A internet anda em polvorosa por conta da menina que, há 3 anos, resolveu desapegar de todas as suas roupas e investir em uma série de calças pretas, blusas brancas, blazers pretos e um lacinho no pescoço (para dar o toque). Nada mais que isso.
A história é: ela vivia angustiada com o que vestir, se atrasava antes de sair de casa e ainda sofria por pensar que tinha escolhido a roupa errada, quando finalmente colocava os pés na rua. Daí resolveu que se livraria dessa preocupação do jeito que eu contei lá em cima.
Outro que ama o argumento é o Mark Zuckerberg, que seguiu a linha jeans + tenis + camiseta do Steve Jobs, que já fazia isso há anos, usando o mesmo argumento de reduzir preocupações.
Eu concordo que ninguém precisa sofrer na frente do espelho. A vida tá aí pra ser vivida. A roupa é apenas parte disso. O próprio papel da consultoria é reduzir essa preocupação.
O meu ponto é: a imagem comunica. Querendo ou não, ela tá ali tagarelando. Você pode assumir o controle disso ou ser controlado por ela.
E aí você me pergunta: uniforme resolve?
Bom, eu já falei aqui sobre como o Steve Jobs usava terno lá no começo da carreira dele e o Mark Zuckerberg não ia atrás do $$ – quem fazia isso era o Saverin, que tinha uma carinha mais de ‘homem de negócios’, então, né, a história deles não é bem por aí.
Esse é meu primeiro ponto contra. A gente tem necessidades diferentes que requerem uma variação mínima nas possibilidades e o individual importa, mas ninguém é uma ilha.
Meu segundo ponto, com a questão do uniforme em si, é que, além do nosso humor, a gente muda. A vida muda todos os dias e a gente acompanha isso. Evolui, transforma opiniões, substitui necessidades… Não dá pro armário ser o mesmo. No caso da Mathilda, ainda rola uma variação entre modelos e materiais, mas a cor ainda é a primeira informação que a gente absorve e, por isso, uma das mais importantes – mas volto nisso logo mais.

+---+

*Tarefas:*
• A. Segundo o trecho citado, há quantos anos a menina decidiu desapegar de todas as suas roupas?
• B. Liste todas as peças em que, segundo o trecho citado, a menina passou a investir depois de se desfazer das roupas.

*Listagem:*

+---+

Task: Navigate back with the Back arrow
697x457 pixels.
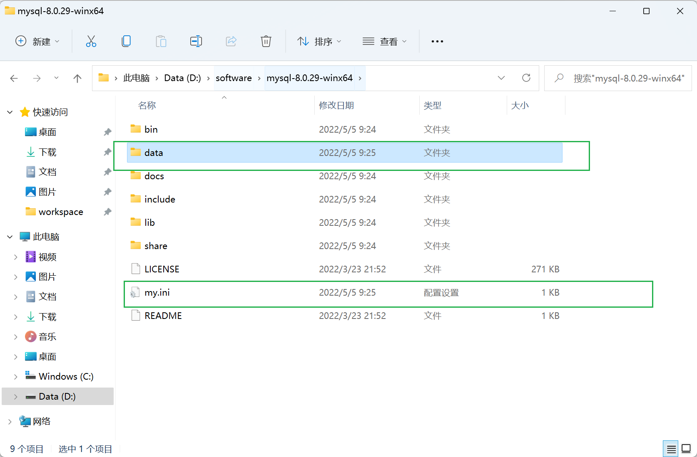Action: click(x=14, y=78)
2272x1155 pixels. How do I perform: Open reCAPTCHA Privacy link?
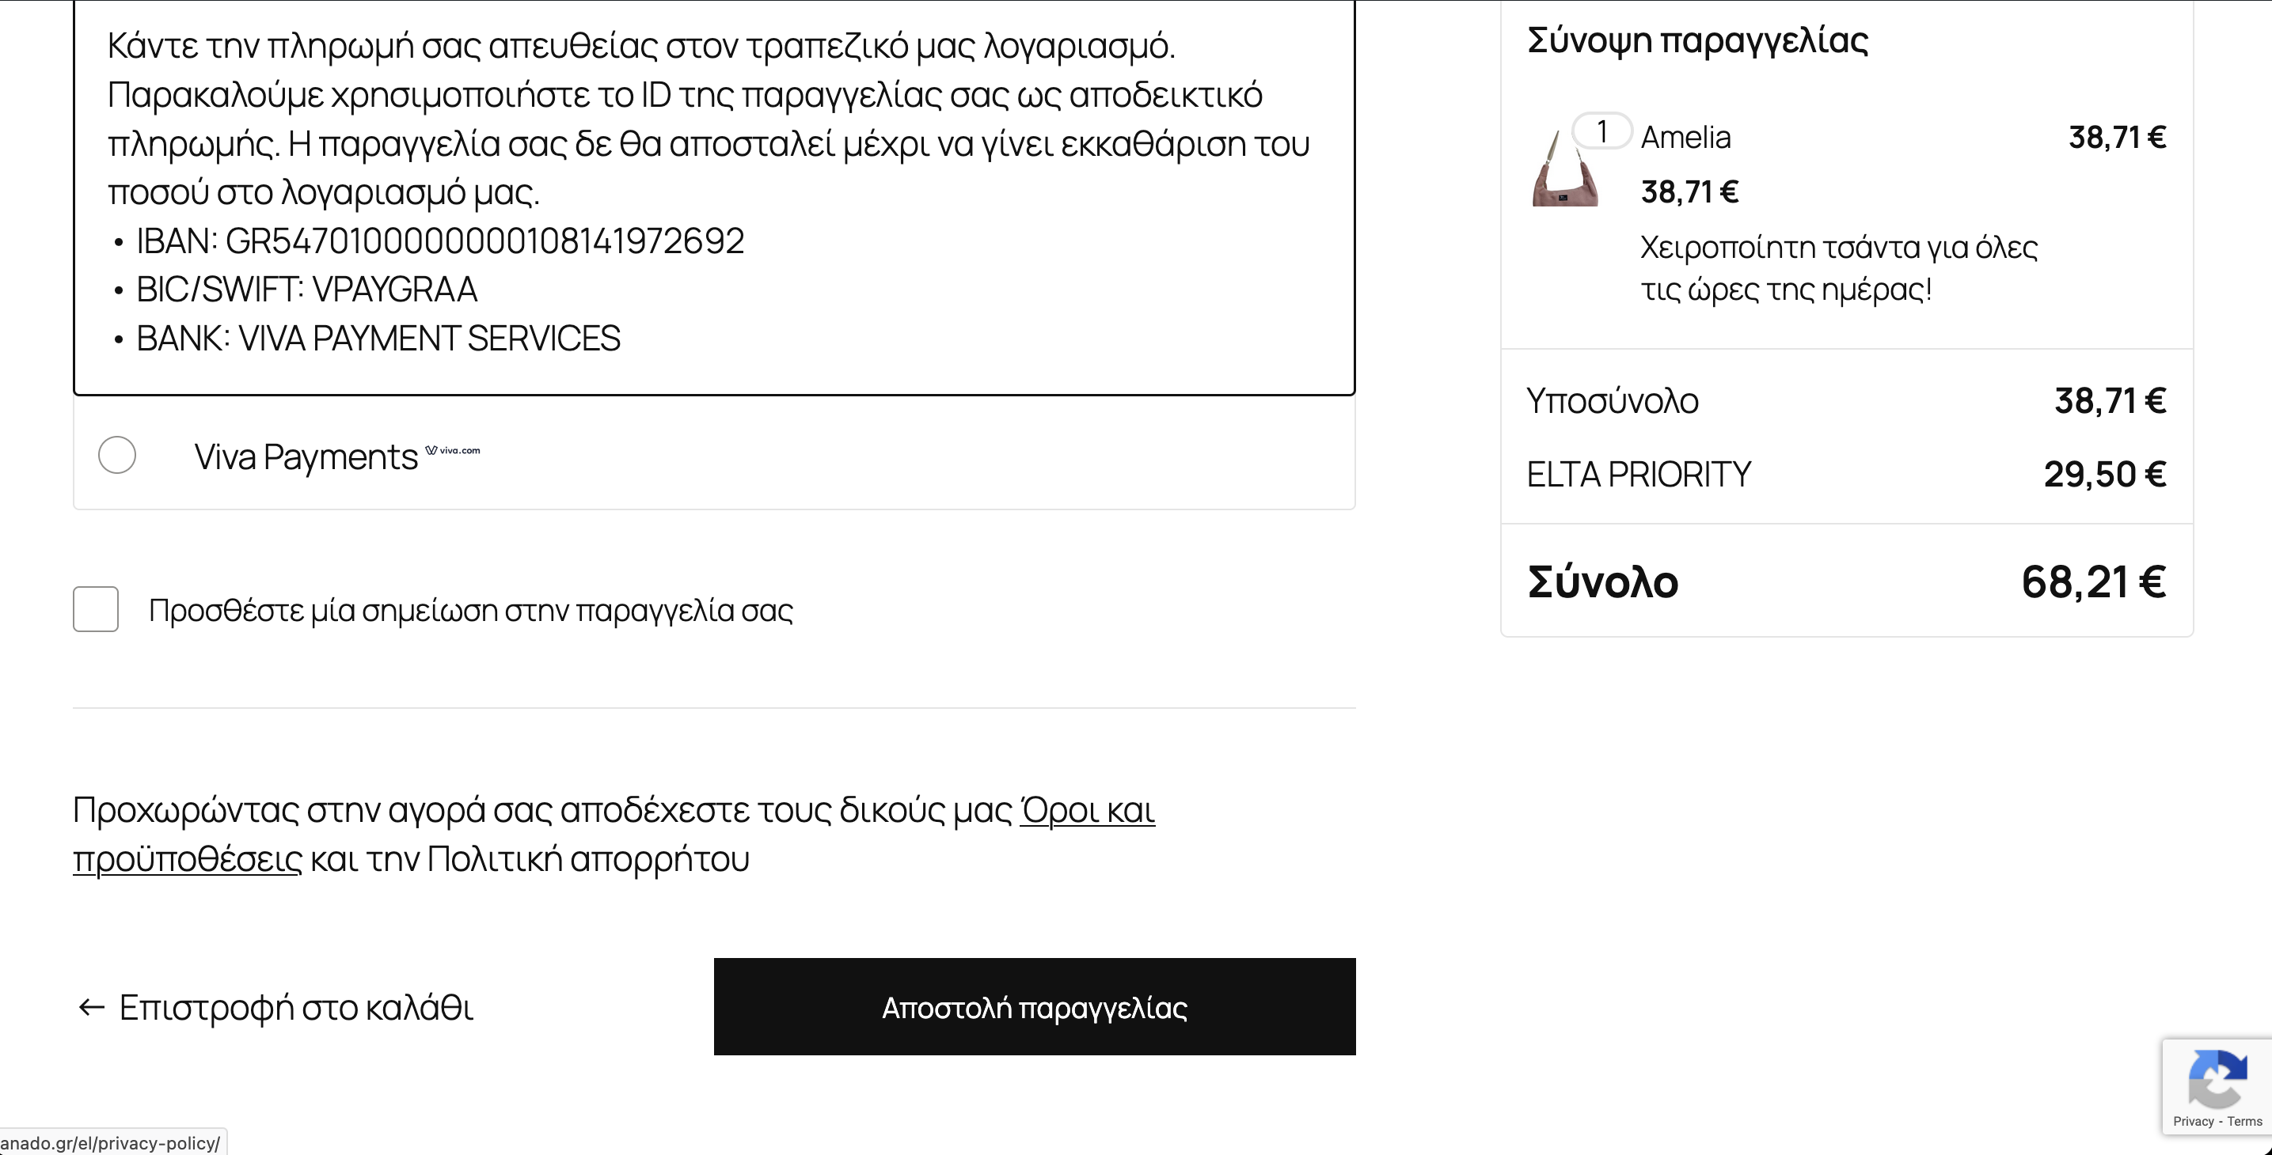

+---+

*Respostas por tarefa:*
• A. Há 3 anos.

• B. Calças pretas, blusas brancas, blazers pretos e um lacinho no pescoço.